Генка ничего не знал ни про какого Валета, зато точно знал, что по Кулебяке весь Питер сходит с ума, что попасть к нему в мастерскую на «первый показ» удается единицам, что, по слухам, он «пошел на Западе» и его дружбы добивается сам Тимоти фон Давыдович, исключительно уважаемый в узких кругах художник, оформлявший самые модные клубы, вроде «7roub-лей» и «ТосКа На!..»!
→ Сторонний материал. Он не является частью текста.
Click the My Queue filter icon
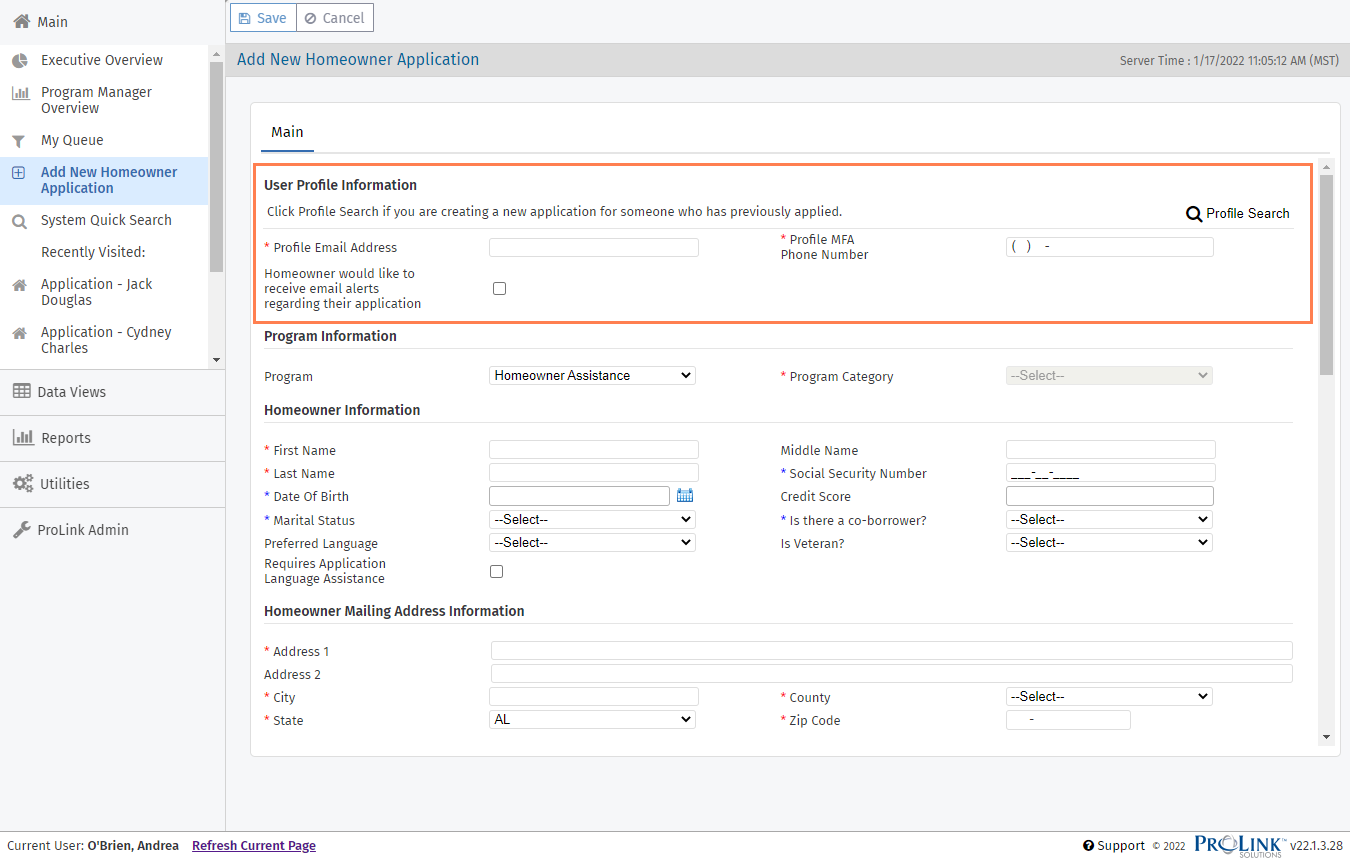This screenshot has width=1350, height=860. point(19,141)
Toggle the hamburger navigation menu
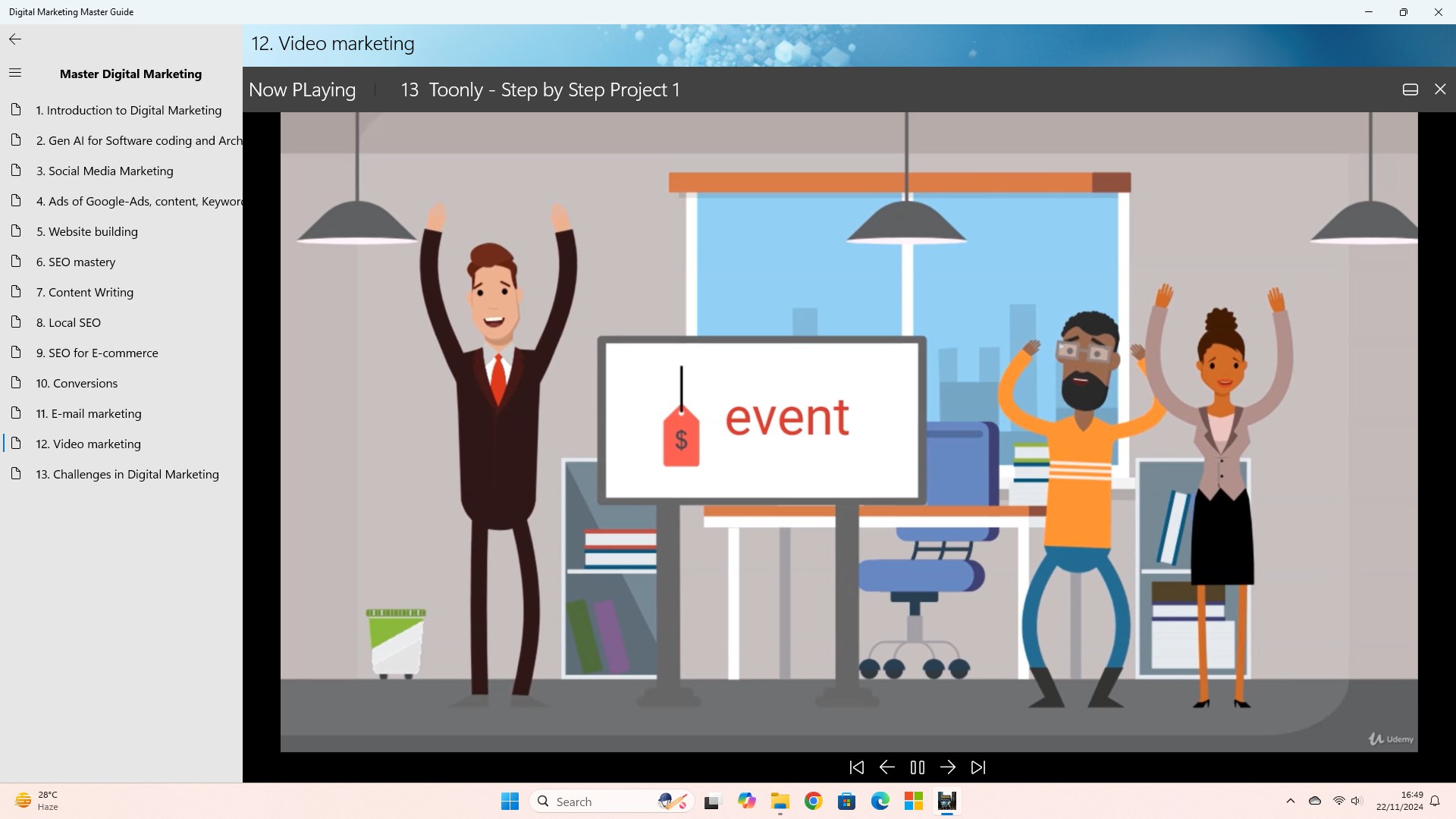 coord(15,73)
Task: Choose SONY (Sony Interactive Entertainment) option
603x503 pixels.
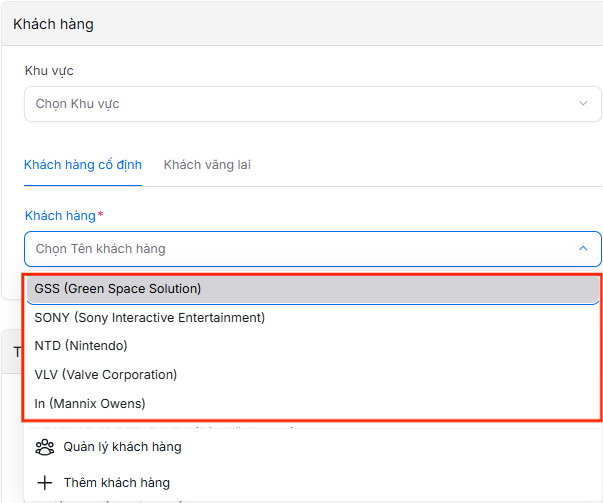Action: coord(150,318)
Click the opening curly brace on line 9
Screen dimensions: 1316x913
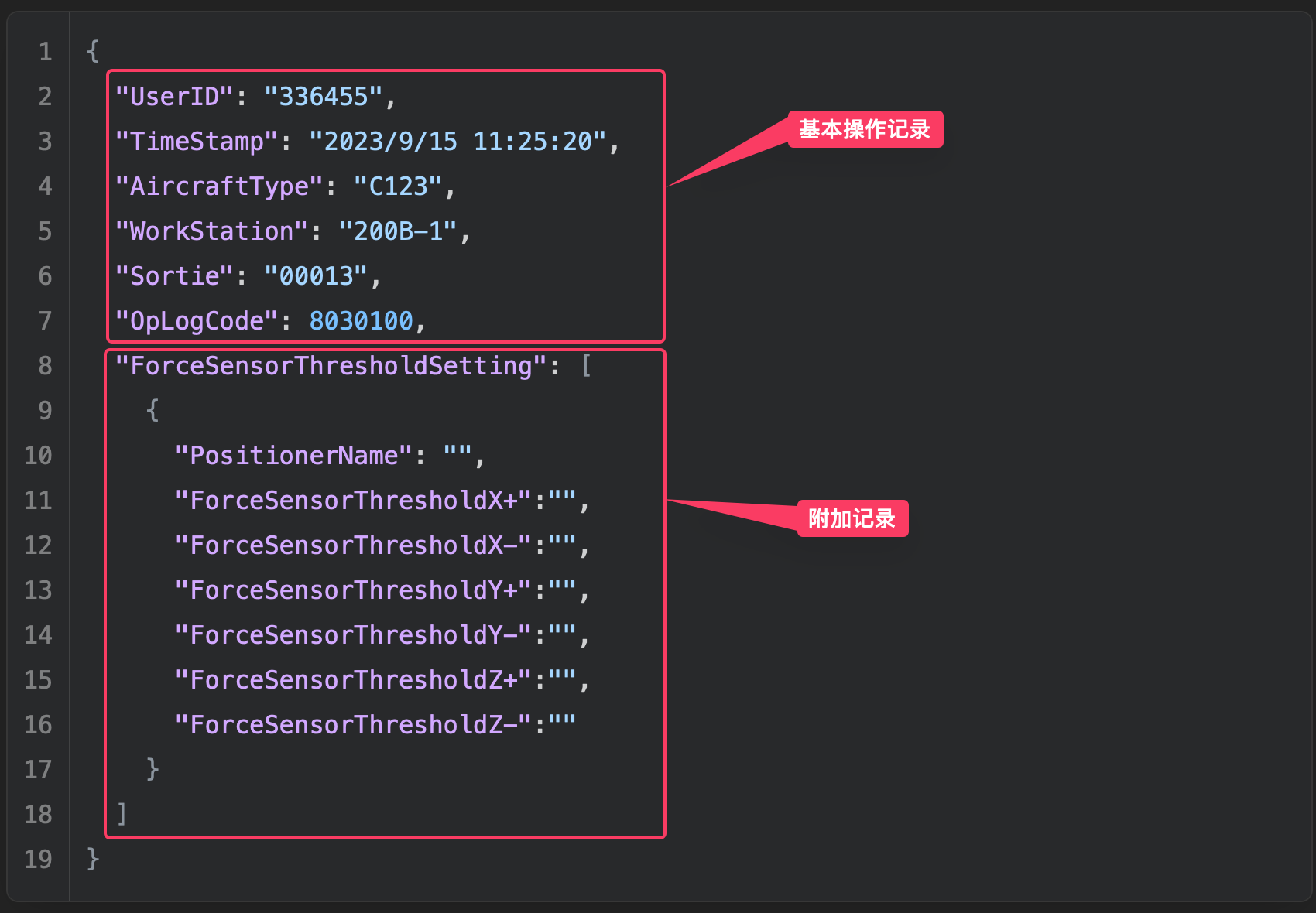point(153,410)
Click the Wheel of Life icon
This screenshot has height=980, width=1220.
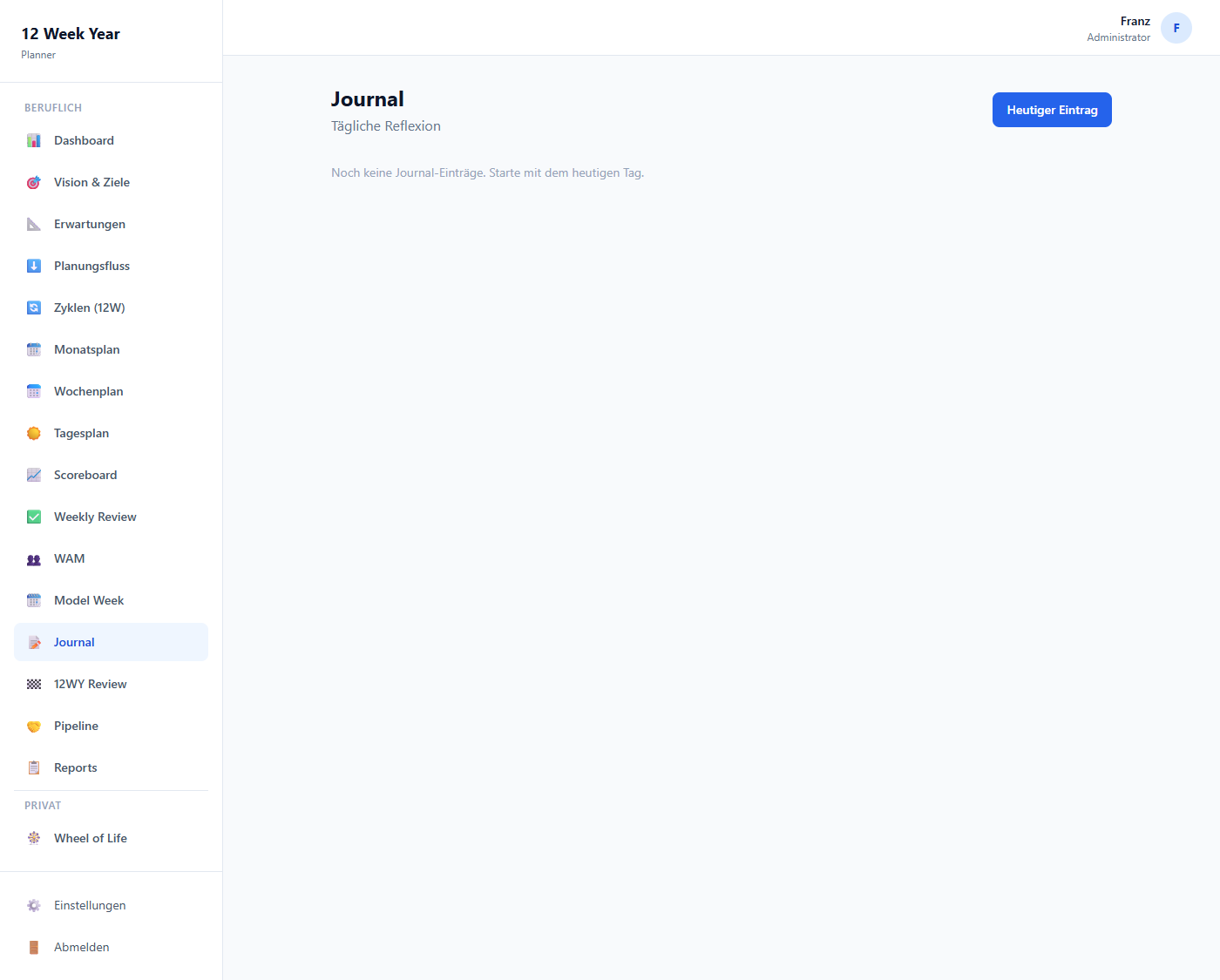[x=34, y=839]
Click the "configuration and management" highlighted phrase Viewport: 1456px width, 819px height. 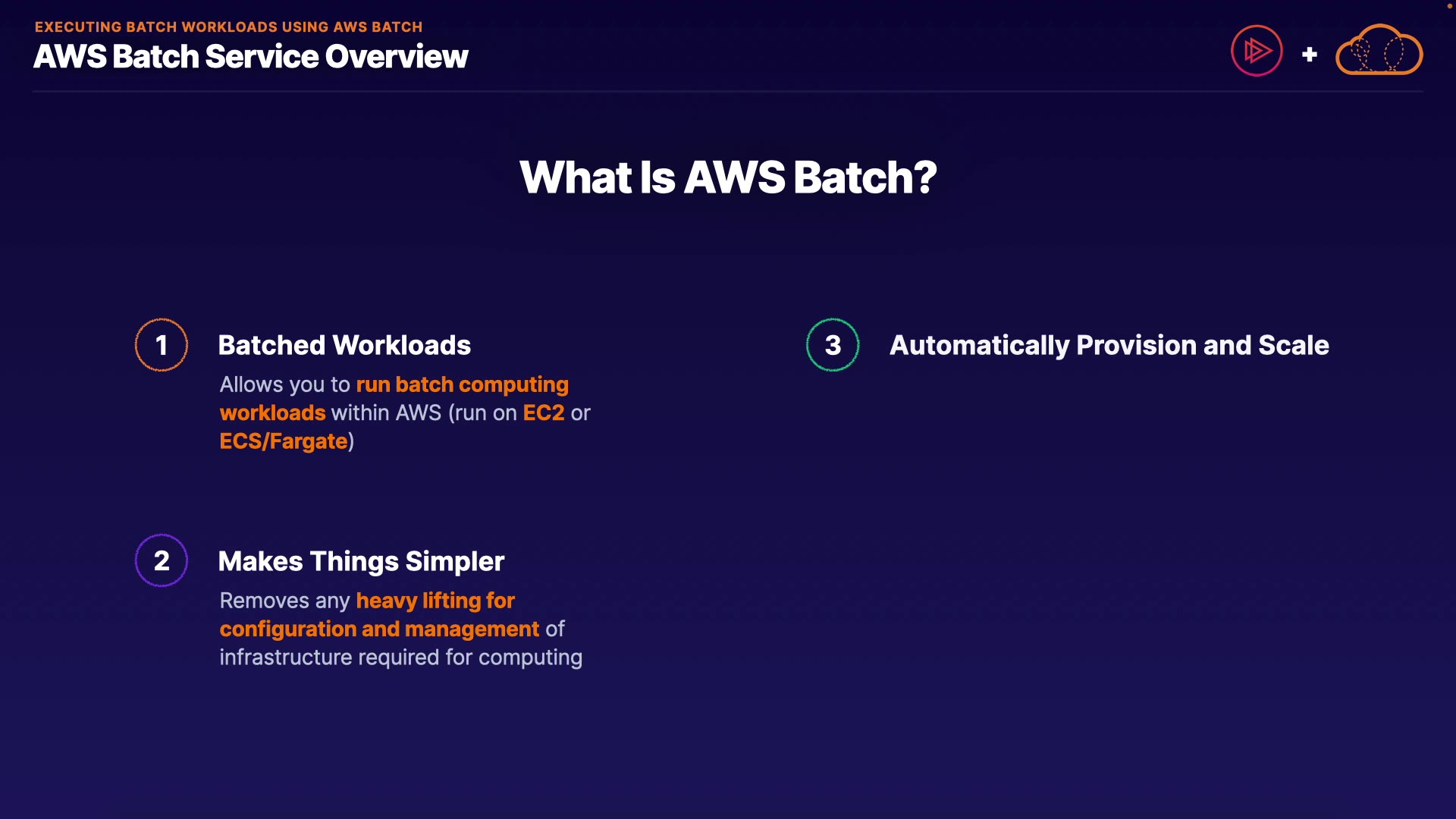coord(379,629)
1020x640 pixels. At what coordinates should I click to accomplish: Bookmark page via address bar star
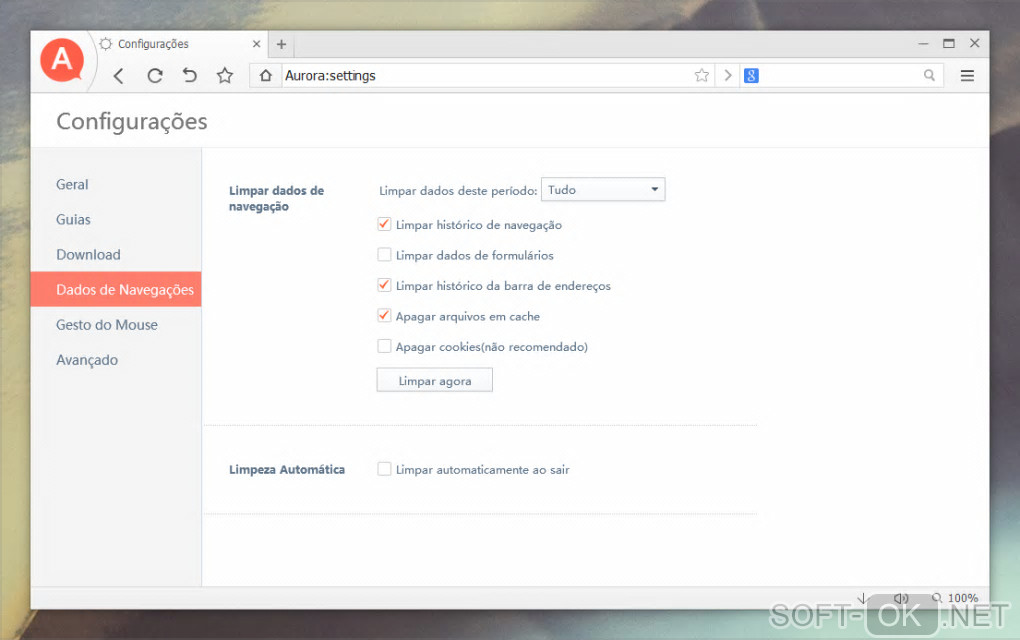[x=701, y=75]
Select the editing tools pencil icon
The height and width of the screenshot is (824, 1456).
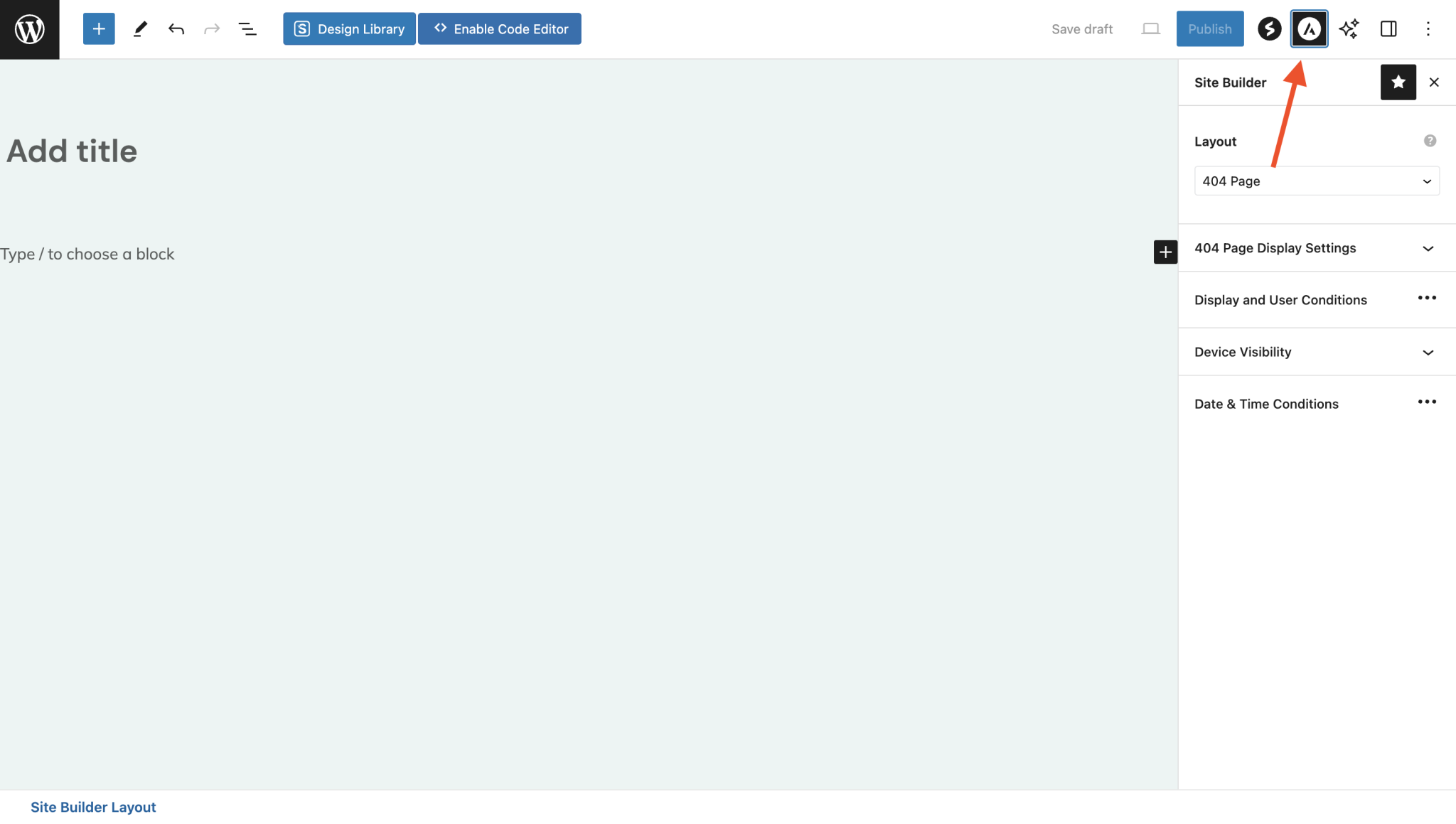140,28
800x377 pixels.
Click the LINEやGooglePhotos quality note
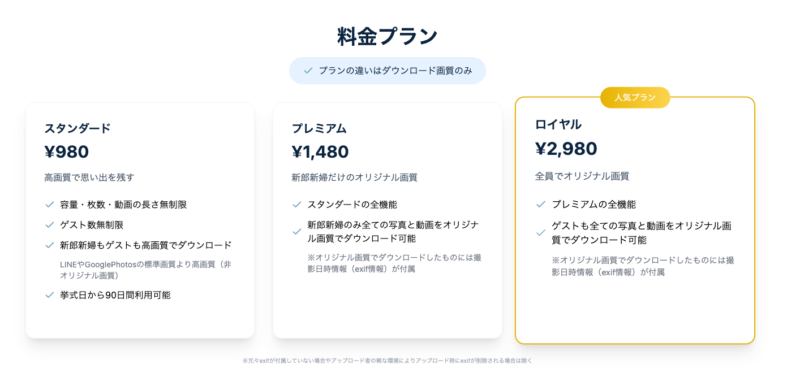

Приезжая белоярская курица, Генкина жена, понятия не имела, как важно тусоваться с этими великими людьми, находиться в орбите их внимания, при случае упомянуть о знакомстве, и люди знающие, понимающие, продвинутые сразу начинают по-другому относиться к тебе, уважать начинают, ценить!..

Вот Илона все понимала.

Илону Генка подцепил в каком-то «лофте», где была презентация очередного кулебякинского автопортрета.

Кирпичные стены «лофта» подсвечивались синим огнем, кирпичные потолки тонули в клубах подозрительного дыма, кирпичные полы были застелены коричневыми клеенками, а в углу почему-то стояла новогодняя елка, несмотря на то что за окнами был июль и Питер, непривычный к азиатской жарище, изнемогал от зноя.